Israeli midfield imp Yossi Benayoun scored a fabulously fashioned hat-trick. But for those who remember Liverpool during the 1970s this was not quite the Anfield of old. The stadium has lost that electric ambience that so many visiting teams feared. It’s almost as if somebody had turned down the volume on the stereo system, and then switched on the iPod.

Thirty years ago Liverpool won the European Cup with a 1-0 victory against FC Bruges. The great Kenny Dalglish held off his defender squeezing home the winner with an angled shot.
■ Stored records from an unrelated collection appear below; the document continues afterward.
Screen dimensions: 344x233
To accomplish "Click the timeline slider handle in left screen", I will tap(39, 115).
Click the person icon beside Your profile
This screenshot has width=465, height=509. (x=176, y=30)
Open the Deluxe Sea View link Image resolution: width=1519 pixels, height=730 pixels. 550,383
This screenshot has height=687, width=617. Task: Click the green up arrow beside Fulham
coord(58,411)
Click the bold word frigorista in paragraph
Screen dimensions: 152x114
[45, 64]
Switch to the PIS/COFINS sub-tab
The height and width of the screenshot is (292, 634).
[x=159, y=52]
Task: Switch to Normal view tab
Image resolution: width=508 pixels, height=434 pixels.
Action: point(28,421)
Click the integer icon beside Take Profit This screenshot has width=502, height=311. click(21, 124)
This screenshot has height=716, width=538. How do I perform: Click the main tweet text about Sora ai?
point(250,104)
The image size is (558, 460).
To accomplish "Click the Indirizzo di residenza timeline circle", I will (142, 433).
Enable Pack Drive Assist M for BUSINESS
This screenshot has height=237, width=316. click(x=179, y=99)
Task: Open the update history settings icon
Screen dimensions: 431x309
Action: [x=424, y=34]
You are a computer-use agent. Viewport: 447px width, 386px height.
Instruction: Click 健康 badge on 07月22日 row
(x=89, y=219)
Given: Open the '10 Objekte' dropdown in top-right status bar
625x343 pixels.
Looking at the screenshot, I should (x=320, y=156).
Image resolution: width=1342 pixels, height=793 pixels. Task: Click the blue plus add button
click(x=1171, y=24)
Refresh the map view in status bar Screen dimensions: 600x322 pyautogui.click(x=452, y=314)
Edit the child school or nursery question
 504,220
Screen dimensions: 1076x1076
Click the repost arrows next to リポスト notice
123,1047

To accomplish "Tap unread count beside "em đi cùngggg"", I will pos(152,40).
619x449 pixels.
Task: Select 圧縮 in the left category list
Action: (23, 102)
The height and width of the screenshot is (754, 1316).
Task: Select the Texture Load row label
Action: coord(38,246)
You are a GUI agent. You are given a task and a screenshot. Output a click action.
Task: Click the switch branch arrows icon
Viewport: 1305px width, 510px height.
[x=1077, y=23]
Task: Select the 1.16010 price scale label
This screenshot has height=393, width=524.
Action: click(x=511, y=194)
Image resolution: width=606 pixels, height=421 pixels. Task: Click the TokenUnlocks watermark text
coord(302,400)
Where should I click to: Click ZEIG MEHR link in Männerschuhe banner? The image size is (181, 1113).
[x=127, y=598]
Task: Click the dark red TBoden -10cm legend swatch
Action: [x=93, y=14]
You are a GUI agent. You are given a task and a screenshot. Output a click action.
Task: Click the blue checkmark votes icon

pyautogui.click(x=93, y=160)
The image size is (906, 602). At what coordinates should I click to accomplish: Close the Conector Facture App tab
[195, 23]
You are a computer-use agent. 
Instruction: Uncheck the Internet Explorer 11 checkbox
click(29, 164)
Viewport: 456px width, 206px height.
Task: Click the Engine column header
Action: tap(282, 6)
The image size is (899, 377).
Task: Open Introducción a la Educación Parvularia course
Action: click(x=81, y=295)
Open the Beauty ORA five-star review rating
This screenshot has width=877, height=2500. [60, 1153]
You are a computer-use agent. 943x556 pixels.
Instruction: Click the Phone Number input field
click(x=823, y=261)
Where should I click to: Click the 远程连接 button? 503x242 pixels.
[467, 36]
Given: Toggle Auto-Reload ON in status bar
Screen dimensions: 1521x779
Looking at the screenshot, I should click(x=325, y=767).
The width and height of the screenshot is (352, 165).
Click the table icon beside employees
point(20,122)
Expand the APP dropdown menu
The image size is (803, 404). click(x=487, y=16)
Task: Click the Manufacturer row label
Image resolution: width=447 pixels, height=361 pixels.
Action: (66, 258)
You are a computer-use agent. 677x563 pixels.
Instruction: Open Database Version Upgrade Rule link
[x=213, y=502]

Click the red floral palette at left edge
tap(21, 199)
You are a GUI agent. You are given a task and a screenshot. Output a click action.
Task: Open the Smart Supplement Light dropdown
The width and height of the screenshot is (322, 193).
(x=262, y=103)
'Only when the eighth goal went in did the Merseyside male voice choir finally erupt'


In those days Liverpool produced players off the conveyor belt. There was the tenacious Terry McDermott, the noble Ray Kennedy and the blood-thirsty Graham Souness. The Reds were unbeatable, a destructive machine who very rarely malfunctioned.

Although Liverpool were at their most stylish and streamlined against Besiktas, the Kop were never at their most deafeningly vocal. Only when the eighth goal went in did the Merseyside male voice choir finally erupt.

Somehow though the wags had gone, the comics had left their humour in the pub and Anfield was almost as quiet as the local library. Sadly this was rather like a symphony orchestra without the violins.

Since the introduction of all-seater stadiums in the early 1990s, football is no longer the spiritual experience it used to be. What happened to those silly songs and moving chants? Liverpool supporters are now politely herded into the Kop and then told to behave themselves.

In the old days the Champions League was the European Cup, a programme was 10p and the Bay City Rollers were mobbed at airports.

The Champions League is an entirely different animal. It is all about group stages, big money TV showdowns and cut throat European ties. Gabriel Hanot, the French inventor of the European Cup would have held his head in horror.